The biggest tradeoff was input and feel polish. Under time pressure, I prioritized reliability over deep tuning. That made the build playable, but the later roadshow showed that movement feel, camera behavior, and switch feedback deserve more attention.

System Chain Retrospective

The system can be understood through four layers.

The input layer includes movement, jumping, dashing, and mask switching. These actions need to feel immediate because the whole game depends on state changes.

The state layer is the mask controller. It stores the current state and pushes changes into movement parameters, platform visibility, music, and visual feedback.

The scene layer includes hidden platforms, breakable obstacles, traps, collectibles, checkpoints, and win triggers. These objects listen to or react to the player's current emotion.

The output layer includes character appearance, music changes, platform visibility, death feedback, shard collection feedback, and victory settlement.

The structure was useful because every visible change came back to one rule: the mask changes how the player can read and act inside the level.

If the game adds more masks later, this state structure will need a careful refactor. More emotions should not simply add more if-statements. Each new state needs clear data, clear input mapping, and clear feedback.

Changes After the Offline Roadshow

The roadshow gave me the most useful external signal so far. Players understood the concept faster than I expected, and several asked for more masks, more levels, and an update group.
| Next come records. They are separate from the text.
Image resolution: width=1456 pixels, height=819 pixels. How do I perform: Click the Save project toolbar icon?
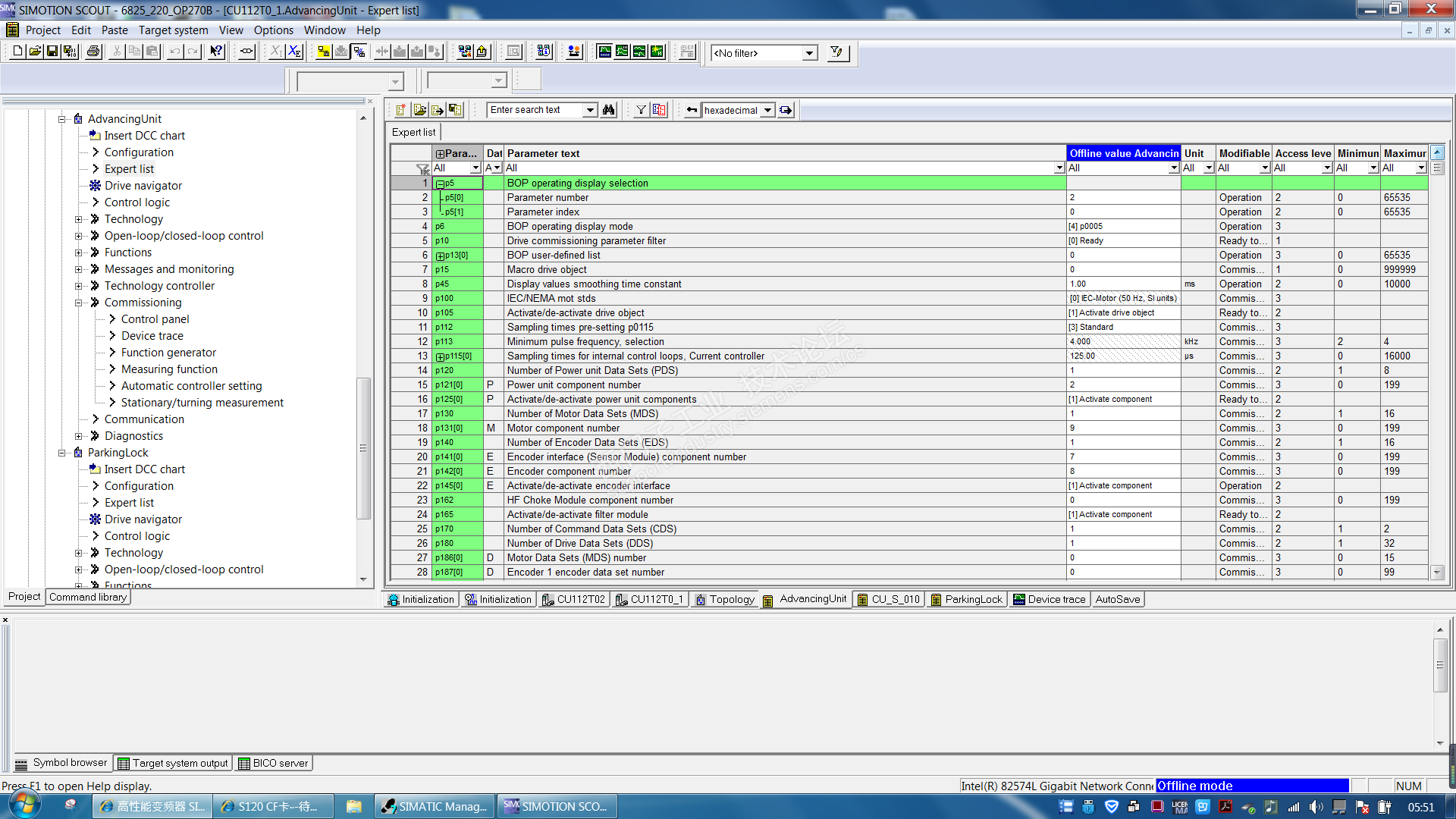52,52
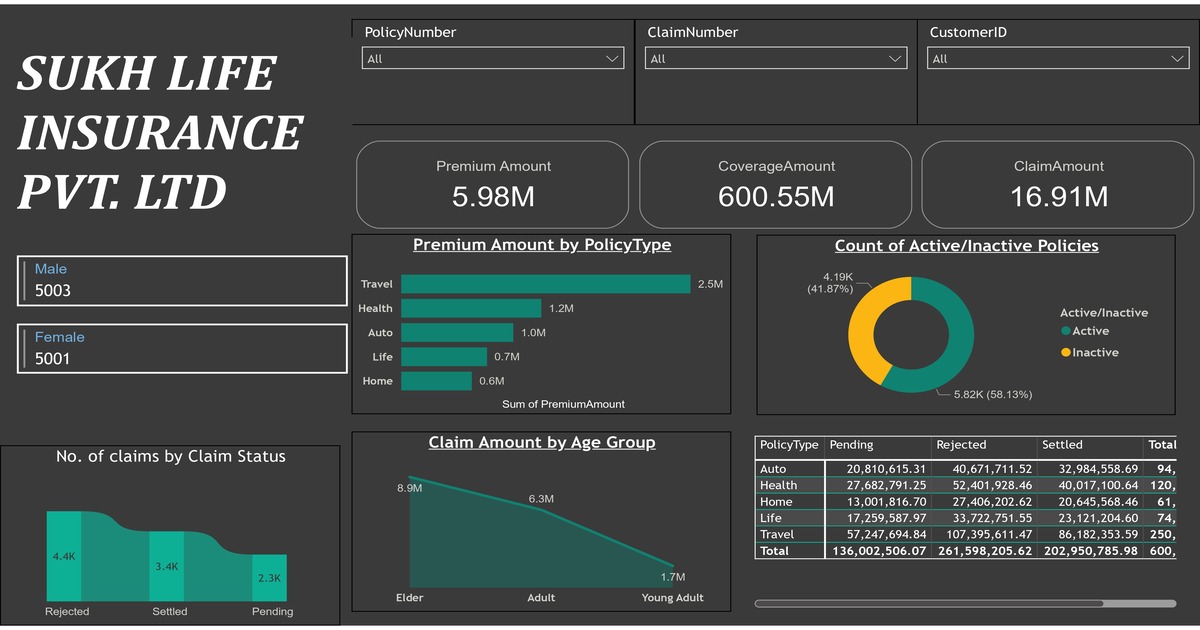The image size is (1200, 630).
Task: Click the Female count card
Action: [182, 348]
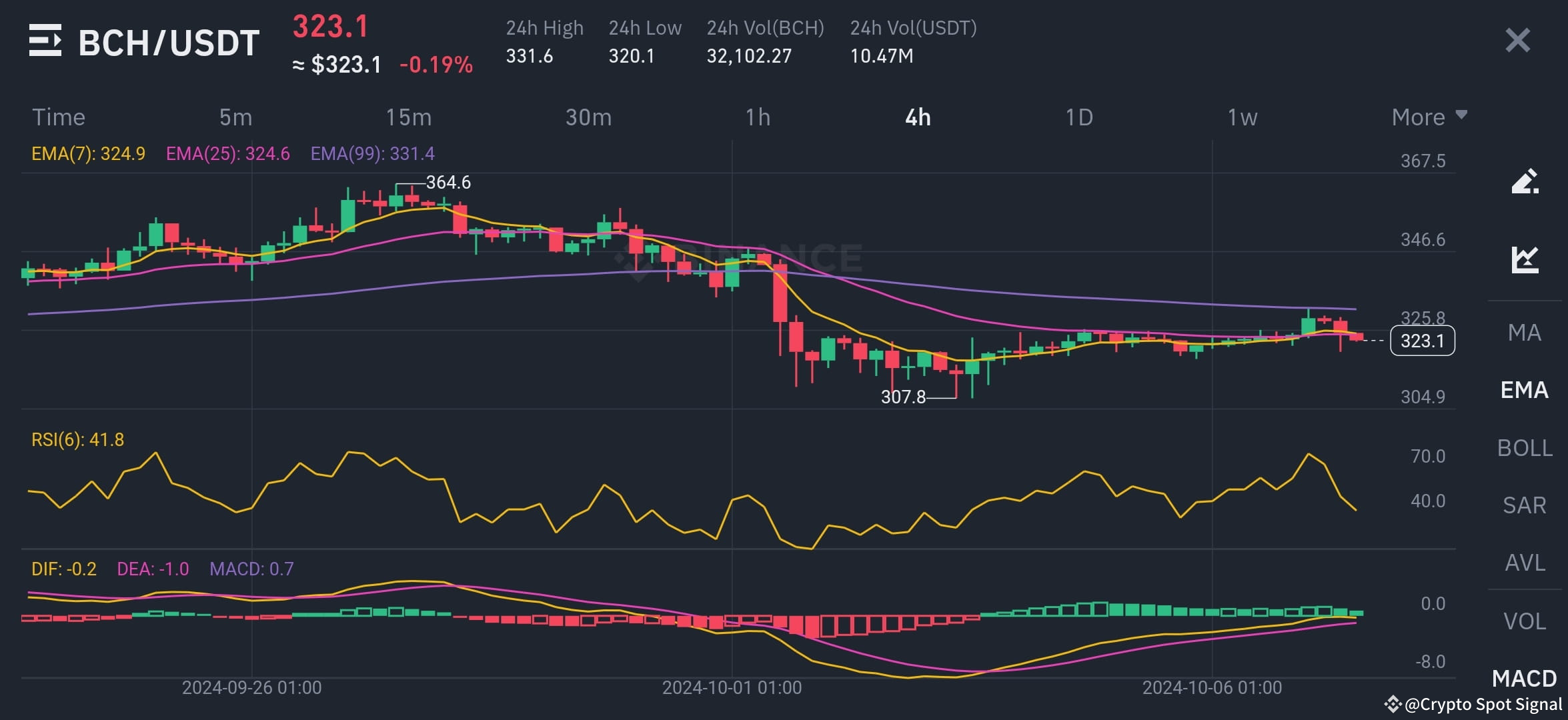
Task: Select the 15m interval tab
Action: [x=408, y=117]

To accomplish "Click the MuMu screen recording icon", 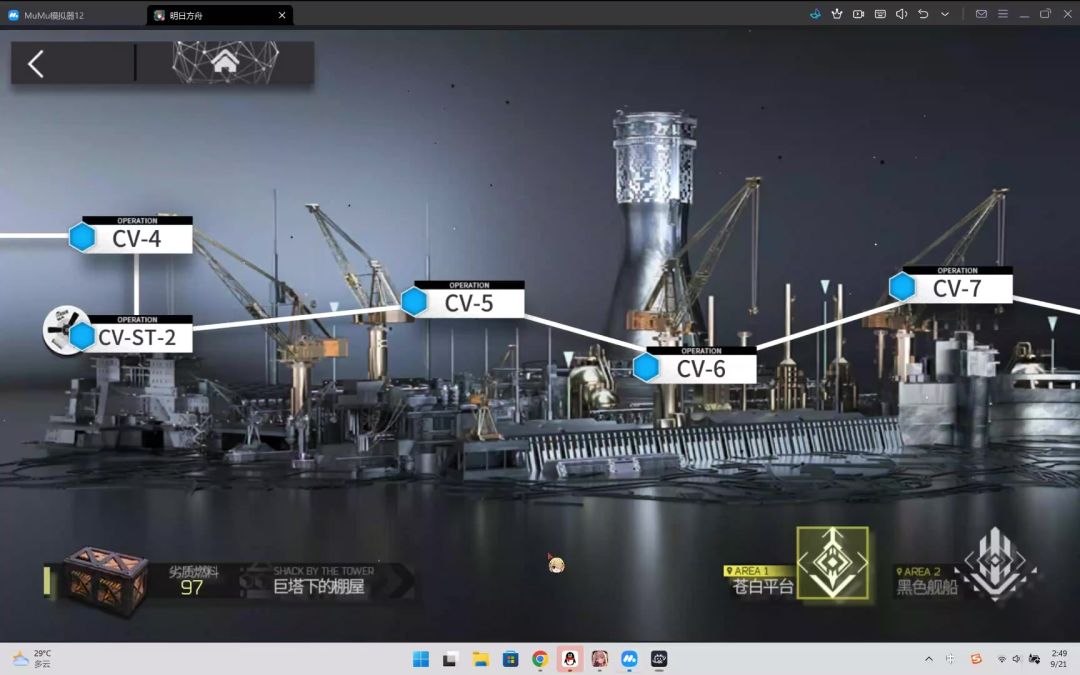I will click(858, 14).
That told me the idea had memory value. People did not only say "the art is nice" or "the game is cute." They remembered the rule: different emotions create different abilities.

The weaknesses were also visible.

Movement feel needs another pass. If the player is unsure about jump height, dash timing, or landing response, the emotional puzzle becomes harder to enjoy.

Camera follow needs to support route reading. A platformer-puzzle game should let players plan the next action, not just react to the character's current position.

Switching feedback needs to become clearer. The player should never wonder which mask is currently active or why an obstacle changed.

The tutorial needs to teach one state at a time. A good first level should make Calm, Joy, and Anger feel obvious before combining them.

What I Learned

Emotion Mask taught me that a small mechanic can become a strong portfolio project if players can describe it after one short session.

The project also changed how I think about game jam work. A jam prototype does not need to be large, but it needs a readable core. If the core can survive public playtests, it can become a real iteration target.

For the next stage, I want to make Emotion Mask more stable before making it bigger. Movement, camera, tutorial flow, state-switching feedback, and controller support come before adding many new masks.

The best future version of this game is not just a collection of emotions. It is a compact platformer where each emotional state changes how the player understands the level.